The Securities have not been and will not be registered under the US Securities Act of 1933, as amended (the "Securities Act"), or with any securities regulatory authority of any state or other jurisdiction of the United States. Consequently, the Securities may not be offered, sold, resold, transferred, delivered or distributed, directly or indirectly, into or within the United States except pursuant to an exemption from the registration requirements of the Securities Act and in compliance with any applicable securities laws of any state or other jurisdiction of the United States. No public offering of the Securities is being made in the United States.
This communication is only addressed to, and directed at, persons in member states of the European Economic Area who are "qualified investors" within the meaning of Article 2(1)(e) of the Prospectus Directive ("Qualified Investors"). For the purposes of this provision, the expression "Prospectus Directive" means Directive 2003/71/EC (and amendments thereto, including Directive 2010/73/EC, to the extent implemented in the Relevant Member State)and includes any relevant implementing measure in each member state of the EuropeanEconomic Area which has implemented the Prospectus Directive. This document is an advertisement and not a prospectus for the purpose of the Prospectus Directive. A prospectus prepared pursuant to the Prospectus Directive is intended to be published, which, when published, can be obtained from Agendia. Investors should not subscribe for any securities referred to in this document except on the basis of information contained in the prospectus.

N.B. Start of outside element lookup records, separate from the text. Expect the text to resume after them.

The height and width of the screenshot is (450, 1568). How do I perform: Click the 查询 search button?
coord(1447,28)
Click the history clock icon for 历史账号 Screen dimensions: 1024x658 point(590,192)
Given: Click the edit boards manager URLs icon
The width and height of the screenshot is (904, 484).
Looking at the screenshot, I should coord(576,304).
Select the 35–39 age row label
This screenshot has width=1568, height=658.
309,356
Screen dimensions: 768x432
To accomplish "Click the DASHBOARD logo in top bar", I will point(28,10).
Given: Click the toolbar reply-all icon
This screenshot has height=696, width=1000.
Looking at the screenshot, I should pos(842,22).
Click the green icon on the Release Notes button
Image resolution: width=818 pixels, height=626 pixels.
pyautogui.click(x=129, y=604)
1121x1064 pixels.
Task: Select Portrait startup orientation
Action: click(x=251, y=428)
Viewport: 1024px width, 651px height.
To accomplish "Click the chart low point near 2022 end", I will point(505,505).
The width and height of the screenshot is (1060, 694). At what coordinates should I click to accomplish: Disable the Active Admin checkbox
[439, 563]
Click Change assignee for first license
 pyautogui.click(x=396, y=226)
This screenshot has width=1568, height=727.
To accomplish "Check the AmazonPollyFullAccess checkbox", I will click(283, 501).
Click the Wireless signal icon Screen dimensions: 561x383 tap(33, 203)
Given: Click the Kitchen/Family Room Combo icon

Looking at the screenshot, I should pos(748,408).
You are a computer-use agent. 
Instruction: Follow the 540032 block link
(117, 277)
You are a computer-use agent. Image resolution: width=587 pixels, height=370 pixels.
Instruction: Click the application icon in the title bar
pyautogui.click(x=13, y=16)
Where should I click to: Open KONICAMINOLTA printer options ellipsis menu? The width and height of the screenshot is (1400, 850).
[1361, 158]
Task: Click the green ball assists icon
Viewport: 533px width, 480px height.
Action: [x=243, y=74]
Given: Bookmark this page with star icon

In addition, in the United Kingdom, this communication is being distributed only to, and is directed only at, Qualified Investors (i) who have professional experience in matters relating to investments who fall within the definition of "investment professional" in Article 19(5) of the Financial Services and Markets Act 2000 (Financial Promotion) Order 2005, as amended (the "Order"), or (ii) who are high net worth companies, unincorporated associations and partnerships and trustees of high value trusts as described in Article 49(2) of the Order, and (iii) other persons to whom it may otherwise lawfully be communicated (all such persons together being referred to as "relevant persons"). Any investment or investment activity to which this communication relates is available only to and will only be engaged in with such persons. This communication must not be acted on or relied on (i) in the United Kingdom, by persons who are not relevant persons and (ii) in any member state of the European Economic Area other than the United Kingdom, by persons who are not Qualified Investors.
In connection with the Offering, one of the Underwriters (the "Stabilising Manager") (or persons acting on behalf of the Stabilising Manager) may over-allot shares or effect transactions with a view to supporting the market price of the shares at a level higher than that which might otherwise prevail. However, there is no assurance that the Stabilising Manager (or persons acting on behalf of the Stabilising Manager) will undertake stabilisation action. Any stabilisation action may begin on or after the date on which adequate public disclosure of the final price of the shares is made and, if begun, may be ended at any time, but it must end no later than 30 days after the date of commencement of trading of the shares.
The information, opinions and forward-looking statements contained in this release speak only as at its date, and are subject to change without notice.
All investment is subject to risk. The price of the securities offered may fluctuate. Past performance is no guarantee of future returns. Potential investors are advised to seek expert financial advice before making any investment decision.